— SET TASK 1 —
Copy the rows from the line with "Head (107, 572)" to the line with "What are the", both lines included.

— QUOTED TEXT —
EP2363853A1

EP2363853A1 - A method for estimating the clean spectrum of a signal

Info

Publication number: EP2363853A1
Application number: EP10450036A
Authority: EP
Inventors: Luis Weruaga
Original assignee: Innovationsagentur GmbH; Osterreichische Akademie der Wissenschaften
Current assignee: Innovationsagentur GmbH; Osterreichische Akademie der Wissenschaften
Priority date: 2010-03-04
Filing date: 2010-03-04
Publication date: 2011-09-07

Abstract

The invention proposes a method for estimating the clean spectrum of a signal degraded by additive noise, in particular a speech signal, by determining the coefficients of a predictive model of said clean spectrum, comprising:
computing the spectrum of said signal;
estimating the power spectrum of said noise; and
determining said coefficients by minimizing the cost function

\int_{2 π} \frac{| X (ω) |^{2}}{{|H (ω)|}^{2} + S_{V} (ω)} - \log \frac{| X (ω) |^{2}}{{|H (ω)|}^{2} + S_{V} (ω)} dω

with respect to said coefficients, with
X (ω) being the spectrum of said signal,
S_v (ω) being the power spectrum of said noise, and
H(ω) being the transfer function of said model based on said coefficients.

Description

The present invention relates to a method for estimating the clean spectrum of a signal degraded by additive noise, in particular a speech signal, by determining the coefficients of a predictive model of said clean spectrum. The invention further relates to a method for enhancing a signal based on this clean spectrum estimation.
Restoration of single-channel digital audio recordings degraded by additive noise is a technical problem that currently arouses large interest from scientific and commercial points of view. The enhancement of speech by digital signal processing means improves the quality and intelligibility of voice communication for a wide fan of applications, such as mobile telephony, hearing aids, teleconference systems, dictation systems, voice coders and automatic speech recognition systems.
Among different solutions proposed for the enhancement of noisy speech, restoration of short-time speech spectrum has been extensively studied, see e.g. Y. Ephraim and D. Malah, "Speech enhancement using a minimum mean-square error short-time spectral amplitude estimator", IEEE Trans. Acoust., Speech, Signal Processing, Vol. 32, No. 6, pp. 1109- 1121, 1984; B. Sim, Y. Tong, J. Chang, and C. Tan, "A parametric formulation of the generalized spectral subtraction method", IEEE Transactions on Speech and Audio Processing, Vol. 6, No. 4, pp. 328-337, Jul. 1998; P. J. Wolfe and S. J. Godsill, "Efficient alternatives to the Ephraim and Malah suppression rule for audio signal enhancement", EURASIP J. Applied Signal Processing, Vol. 2003, No. 10, pp. 1043-1051, 2003; and P. C. Loizou, "Speech enhancement: Theory and practice", CRC Press, 2007. This approach is based on estimation of the short-time spectral amplitude of the clean speech from an estimate of the signal-to-noise ratio (SNR) at each frequency. In other cases, the clean speech is assumed to follow a parametric model, such as an autoregressive model (AR); upon the estimation of that model, an enhancement filter, such as the Wiener filter, is employed to enhance the noisy signal, see J. H. L. Hansen and M. A. Clements, "Constrained iterative speech enhancement with application to speech, recognition", IEEE Trans. Signal Processing, Vol. 39, No. 4, pp. 795-805, Apr. 1991. In all cases, an accurate estimation of the power spectrum of the noise is required. This can be accomplished by several techniques, such as minimum statistics, tracking of the spectral floor, or by detecting silences in the speech activity (P. C. Loizou, l.c).

— SET TASK 2 —
Answer these questions from the patent text:
(a) What is the priority date?
(b) Who is listed as the inventor?
(c) What enhancement filter is named as an example for use once an autoregressive model is estimated?

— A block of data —
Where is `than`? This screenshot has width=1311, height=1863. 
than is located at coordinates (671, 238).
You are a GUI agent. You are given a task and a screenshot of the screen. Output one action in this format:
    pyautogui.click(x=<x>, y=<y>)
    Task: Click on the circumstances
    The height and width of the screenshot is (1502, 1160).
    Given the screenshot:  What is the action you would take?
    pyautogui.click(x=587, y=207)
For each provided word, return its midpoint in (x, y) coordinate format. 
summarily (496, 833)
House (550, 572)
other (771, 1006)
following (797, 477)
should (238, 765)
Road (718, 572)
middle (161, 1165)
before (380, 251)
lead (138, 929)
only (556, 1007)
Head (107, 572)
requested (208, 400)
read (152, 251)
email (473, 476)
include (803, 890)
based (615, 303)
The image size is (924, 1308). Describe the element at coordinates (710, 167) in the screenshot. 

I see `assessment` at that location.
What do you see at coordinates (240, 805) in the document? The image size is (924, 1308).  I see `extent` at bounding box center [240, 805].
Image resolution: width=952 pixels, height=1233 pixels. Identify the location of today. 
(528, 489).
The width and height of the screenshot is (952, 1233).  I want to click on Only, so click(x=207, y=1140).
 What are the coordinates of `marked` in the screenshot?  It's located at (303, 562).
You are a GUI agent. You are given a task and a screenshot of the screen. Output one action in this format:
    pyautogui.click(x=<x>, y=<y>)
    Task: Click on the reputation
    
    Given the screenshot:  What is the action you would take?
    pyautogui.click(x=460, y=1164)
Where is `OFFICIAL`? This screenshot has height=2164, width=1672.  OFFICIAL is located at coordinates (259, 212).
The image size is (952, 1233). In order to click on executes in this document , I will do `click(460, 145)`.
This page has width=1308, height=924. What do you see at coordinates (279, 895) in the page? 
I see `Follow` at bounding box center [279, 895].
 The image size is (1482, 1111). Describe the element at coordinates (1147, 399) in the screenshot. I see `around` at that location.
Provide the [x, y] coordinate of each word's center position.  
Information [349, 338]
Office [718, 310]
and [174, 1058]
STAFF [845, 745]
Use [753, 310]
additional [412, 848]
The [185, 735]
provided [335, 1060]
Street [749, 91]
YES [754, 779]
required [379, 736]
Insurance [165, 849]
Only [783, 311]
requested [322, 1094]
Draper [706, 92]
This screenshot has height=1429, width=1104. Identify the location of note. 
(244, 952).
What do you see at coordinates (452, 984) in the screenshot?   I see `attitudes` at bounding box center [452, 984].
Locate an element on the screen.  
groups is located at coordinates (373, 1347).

— OUTPUT 1 —
Head (107, 572)
requested (208, 400)
read (152, 251)
email (473, 476)
include (803, 890)
based (615, 303)
The image size is (924, 1308). Describe the element at coordinates (710, 167) in the screenshot. 

I see `assessment` at that location.
What do you see at coordinates (240, 805) in the document? The image size is (924, 1308).  I see `extent` at bounding box center [240, 805].
Image resolution: width=952 pixels, height=1233 pixels. Identify the location of today. 
(528, 489).
The width and height of the screenshot is (952, 1233).  I want to click on Only, so click(x=207, y=1140).
 What are the coordinates of `marked` in the screenshot?  It's located at (303, 562).

— OUTPUT 2 —
(a) 2010-03-04
(b) Luis Weruaga
(c) The Wiener filter